"Going the other way":
Suppose $T$ has at least two eigenvalues $\lambda_1$ and $\lambda_2$.
I claim $T - \lambda I$ is non-nilpotent for every $\lambda \in \Bbb C$.
For if $T$ has at least two eigenvalues $\lambda_1$ and $\lambda_2$, there are nonzero vectors $v_1$ and $v_2$ with
$Tv_1 = \lambda_1 v_1 \tag{1}$
and
$Tv_2 = \lambda_2 v_2; \tag{2}$
then for any $\lambda \in \Bbb C$ we have
$(T - \lambda)v_1 = (\lambda_1 - \lambda)v_1, \tag{3}$
and
$(T - \lambda)v_2 = (\lambda_2 - \lambda)v_2. \tag{4}$
Now if $\lambda \notin \{\lambda_1, \lambda_2 \}$, then
$\lambda_1 - \lambda \ne 0 \ne \lambda_2 - \lambda, \tag{5}$
whence for any positive integer $n$,
$(\lambda_1 - \lambda)^n \ne 0 \ne (\lambda_2 - \lambda)^n. \tag{6}$
Now it is easy to see that (3), (4) and (6) in concert yield
$(T - \lambda)^n v_1 = (\lambda_1 - \lambda)^n v_1 \ne 0 \tag{7}$
and
$(T - \lambda)^n v_2 = (\lambda_2 - \lambda)^n v_2 \ne 0; \tag{8}$
by virtue of (7) and (8) we must have
$(T - \lambda)^n \ne 0 \tag{9}$
for all positive $n \in \Bbb Z$; hence, $T - \lambda$ is not nilpotent.
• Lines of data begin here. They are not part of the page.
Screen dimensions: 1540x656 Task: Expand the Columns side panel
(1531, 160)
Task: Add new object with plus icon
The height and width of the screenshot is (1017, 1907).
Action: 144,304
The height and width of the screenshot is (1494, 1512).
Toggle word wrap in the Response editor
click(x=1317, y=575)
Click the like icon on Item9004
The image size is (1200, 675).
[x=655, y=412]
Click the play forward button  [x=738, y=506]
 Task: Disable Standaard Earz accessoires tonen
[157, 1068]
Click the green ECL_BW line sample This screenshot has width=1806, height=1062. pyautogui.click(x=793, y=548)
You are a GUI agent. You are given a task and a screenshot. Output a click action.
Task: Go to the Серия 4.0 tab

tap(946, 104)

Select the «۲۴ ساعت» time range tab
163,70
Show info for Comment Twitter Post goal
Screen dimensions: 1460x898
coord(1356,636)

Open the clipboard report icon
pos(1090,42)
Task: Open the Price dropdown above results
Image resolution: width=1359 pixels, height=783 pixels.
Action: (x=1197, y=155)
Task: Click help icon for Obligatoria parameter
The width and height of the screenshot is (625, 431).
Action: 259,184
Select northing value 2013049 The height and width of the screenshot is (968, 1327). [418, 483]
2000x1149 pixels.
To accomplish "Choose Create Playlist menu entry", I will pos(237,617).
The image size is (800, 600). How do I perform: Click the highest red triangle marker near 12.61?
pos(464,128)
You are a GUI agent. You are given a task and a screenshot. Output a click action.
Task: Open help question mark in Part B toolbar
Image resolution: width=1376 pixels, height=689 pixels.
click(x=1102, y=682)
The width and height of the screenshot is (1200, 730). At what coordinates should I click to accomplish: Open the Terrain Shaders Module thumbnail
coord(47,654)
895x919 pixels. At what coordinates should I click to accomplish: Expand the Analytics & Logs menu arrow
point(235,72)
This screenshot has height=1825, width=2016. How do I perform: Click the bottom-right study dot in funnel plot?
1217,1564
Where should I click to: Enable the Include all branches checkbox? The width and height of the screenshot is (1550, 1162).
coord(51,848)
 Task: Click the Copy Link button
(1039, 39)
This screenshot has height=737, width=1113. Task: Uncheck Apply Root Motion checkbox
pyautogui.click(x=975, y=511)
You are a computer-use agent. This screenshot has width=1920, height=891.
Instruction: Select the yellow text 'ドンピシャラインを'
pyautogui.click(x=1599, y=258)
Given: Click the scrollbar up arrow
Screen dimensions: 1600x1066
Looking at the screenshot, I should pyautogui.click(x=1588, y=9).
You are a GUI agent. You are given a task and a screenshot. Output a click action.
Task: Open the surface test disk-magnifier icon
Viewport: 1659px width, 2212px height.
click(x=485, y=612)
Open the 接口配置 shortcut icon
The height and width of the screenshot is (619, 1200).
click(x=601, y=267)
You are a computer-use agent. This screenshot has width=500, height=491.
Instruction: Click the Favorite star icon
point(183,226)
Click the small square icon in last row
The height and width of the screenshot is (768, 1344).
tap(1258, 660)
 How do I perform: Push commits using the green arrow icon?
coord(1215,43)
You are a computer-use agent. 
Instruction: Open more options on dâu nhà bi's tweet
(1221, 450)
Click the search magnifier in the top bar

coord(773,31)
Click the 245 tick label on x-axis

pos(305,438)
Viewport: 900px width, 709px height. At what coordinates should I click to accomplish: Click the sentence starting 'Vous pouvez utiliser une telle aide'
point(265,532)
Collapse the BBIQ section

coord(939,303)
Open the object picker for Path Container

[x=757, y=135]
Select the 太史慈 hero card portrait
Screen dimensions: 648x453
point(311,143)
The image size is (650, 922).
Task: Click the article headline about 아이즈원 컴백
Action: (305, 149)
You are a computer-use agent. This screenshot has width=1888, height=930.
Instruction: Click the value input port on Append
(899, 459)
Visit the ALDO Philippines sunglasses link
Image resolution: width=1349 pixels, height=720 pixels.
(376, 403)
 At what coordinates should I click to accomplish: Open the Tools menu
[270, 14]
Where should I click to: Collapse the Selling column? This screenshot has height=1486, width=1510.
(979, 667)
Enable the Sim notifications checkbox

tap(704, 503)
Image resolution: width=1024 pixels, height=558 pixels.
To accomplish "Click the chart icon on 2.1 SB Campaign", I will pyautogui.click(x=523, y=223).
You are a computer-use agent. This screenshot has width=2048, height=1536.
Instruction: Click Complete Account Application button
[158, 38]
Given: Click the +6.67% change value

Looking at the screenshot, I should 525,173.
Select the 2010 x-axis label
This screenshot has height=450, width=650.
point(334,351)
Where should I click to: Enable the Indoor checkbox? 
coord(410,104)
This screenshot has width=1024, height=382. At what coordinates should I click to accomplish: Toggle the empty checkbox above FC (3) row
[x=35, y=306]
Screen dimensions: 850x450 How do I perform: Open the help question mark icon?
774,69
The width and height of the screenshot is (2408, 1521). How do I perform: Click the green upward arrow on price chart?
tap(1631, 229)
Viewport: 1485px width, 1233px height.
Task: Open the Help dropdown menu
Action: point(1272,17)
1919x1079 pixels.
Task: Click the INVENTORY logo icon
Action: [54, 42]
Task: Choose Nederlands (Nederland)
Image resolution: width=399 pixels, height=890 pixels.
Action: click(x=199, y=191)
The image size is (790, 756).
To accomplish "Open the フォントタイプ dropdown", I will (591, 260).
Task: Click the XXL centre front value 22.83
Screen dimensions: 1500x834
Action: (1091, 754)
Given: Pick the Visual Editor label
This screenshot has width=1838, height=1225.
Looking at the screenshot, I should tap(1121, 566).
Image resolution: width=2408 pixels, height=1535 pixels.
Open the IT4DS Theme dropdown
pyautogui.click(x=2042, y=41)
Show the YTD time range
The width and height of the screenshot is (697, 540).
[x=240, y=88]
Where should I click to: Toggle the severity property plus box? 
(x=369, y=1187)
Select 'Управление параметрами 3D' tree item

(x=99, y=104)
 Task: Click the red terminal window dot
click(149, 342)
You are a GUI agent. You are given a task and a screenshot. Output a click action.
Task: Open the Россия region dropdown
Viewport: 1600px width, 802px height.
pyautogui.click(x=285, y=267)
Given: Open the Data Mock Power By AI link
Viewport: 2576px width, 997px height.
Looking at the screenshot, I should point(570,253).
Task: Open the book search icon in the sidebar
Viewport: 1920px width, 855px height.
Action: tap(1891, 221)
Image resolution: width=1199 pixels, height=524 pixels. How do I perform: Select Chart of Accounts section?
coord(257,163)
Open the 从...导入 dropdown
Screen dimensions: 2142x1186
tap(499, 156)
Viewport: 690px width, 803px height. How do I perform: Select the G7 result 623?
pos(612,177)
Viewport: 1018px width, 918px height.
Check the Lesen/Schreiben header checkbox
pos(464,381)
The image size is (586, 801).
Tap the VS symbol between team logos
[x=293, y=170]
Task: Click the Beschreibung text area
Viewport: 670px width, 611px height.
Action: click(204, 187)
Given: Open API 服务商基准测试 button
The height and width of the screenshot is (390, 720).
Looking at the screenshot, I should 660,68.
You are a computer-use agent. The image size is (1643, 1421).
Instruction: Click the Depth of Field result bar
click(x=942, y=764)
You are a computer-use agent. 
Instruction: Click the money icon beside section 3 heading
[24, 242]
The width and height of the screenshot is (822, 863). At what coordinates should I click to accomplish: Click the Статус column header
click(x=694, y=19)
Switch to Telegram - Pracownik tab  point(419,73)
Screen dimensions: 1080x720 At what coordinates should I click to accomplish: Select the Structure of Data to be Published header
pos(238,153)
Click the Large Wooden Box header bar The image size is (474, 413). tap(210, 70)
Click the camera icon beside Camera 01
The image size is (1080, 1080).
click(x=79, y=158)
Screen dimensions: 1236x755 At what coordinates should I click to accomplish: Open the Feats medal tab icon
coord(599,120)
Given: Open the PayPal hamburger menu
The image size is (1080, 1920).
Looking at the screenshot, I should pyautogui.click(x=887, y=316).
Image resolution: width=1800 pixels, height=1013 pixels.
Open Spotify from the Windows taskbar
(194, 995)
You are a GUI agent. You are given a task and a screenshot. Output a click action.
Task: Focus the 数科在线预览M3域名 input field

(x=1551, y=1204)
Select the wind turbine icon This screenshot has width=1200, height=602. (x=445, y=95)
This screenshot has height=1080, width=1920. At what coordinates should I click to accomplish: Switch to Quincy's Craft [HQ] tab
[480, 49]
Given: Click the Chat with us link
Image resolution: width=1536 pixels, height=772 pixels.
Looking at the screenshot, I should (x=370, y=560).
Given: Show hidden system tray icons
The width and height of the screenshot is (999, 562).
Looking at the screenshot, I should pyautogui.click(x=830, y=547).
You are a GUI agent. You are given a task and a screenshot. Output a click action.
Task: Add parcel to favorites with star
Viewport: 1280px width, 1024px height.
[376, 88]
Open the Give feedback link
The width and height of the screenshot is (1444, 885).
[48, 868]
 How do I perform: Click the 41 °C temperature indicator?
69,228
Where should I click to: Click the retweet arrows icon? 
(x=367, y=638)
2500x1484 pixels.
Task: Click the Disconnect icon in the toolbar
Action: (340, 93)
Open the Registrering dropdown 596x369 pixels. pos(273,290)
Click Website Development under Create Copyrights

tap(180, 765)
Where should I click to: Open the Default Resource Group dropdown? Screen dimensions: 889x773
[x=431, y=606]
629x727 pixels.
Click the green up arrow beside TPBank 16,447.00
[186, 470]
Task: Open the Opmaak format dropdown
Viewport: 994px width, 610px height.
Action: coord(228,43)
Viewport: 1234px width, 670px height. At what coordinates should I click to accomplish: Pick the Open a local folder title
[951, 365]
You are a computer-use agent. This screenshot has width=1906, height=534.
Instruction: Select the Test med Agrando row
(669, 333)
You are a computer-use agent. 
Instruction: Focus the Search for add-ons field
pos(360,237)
If $\lambda \in \{\lambda_1, \lambda_2 \}$, then at least one of (7), (8) still binds, and so the conclusion (9) binds in this case as well.
We have just seen that if $T$ has more than one eigevalue, $T - \lambda$ cannot be nilpotent. Thus $T - \lambda$ nilpotent forces $T$ to have precisely one eigenvalue.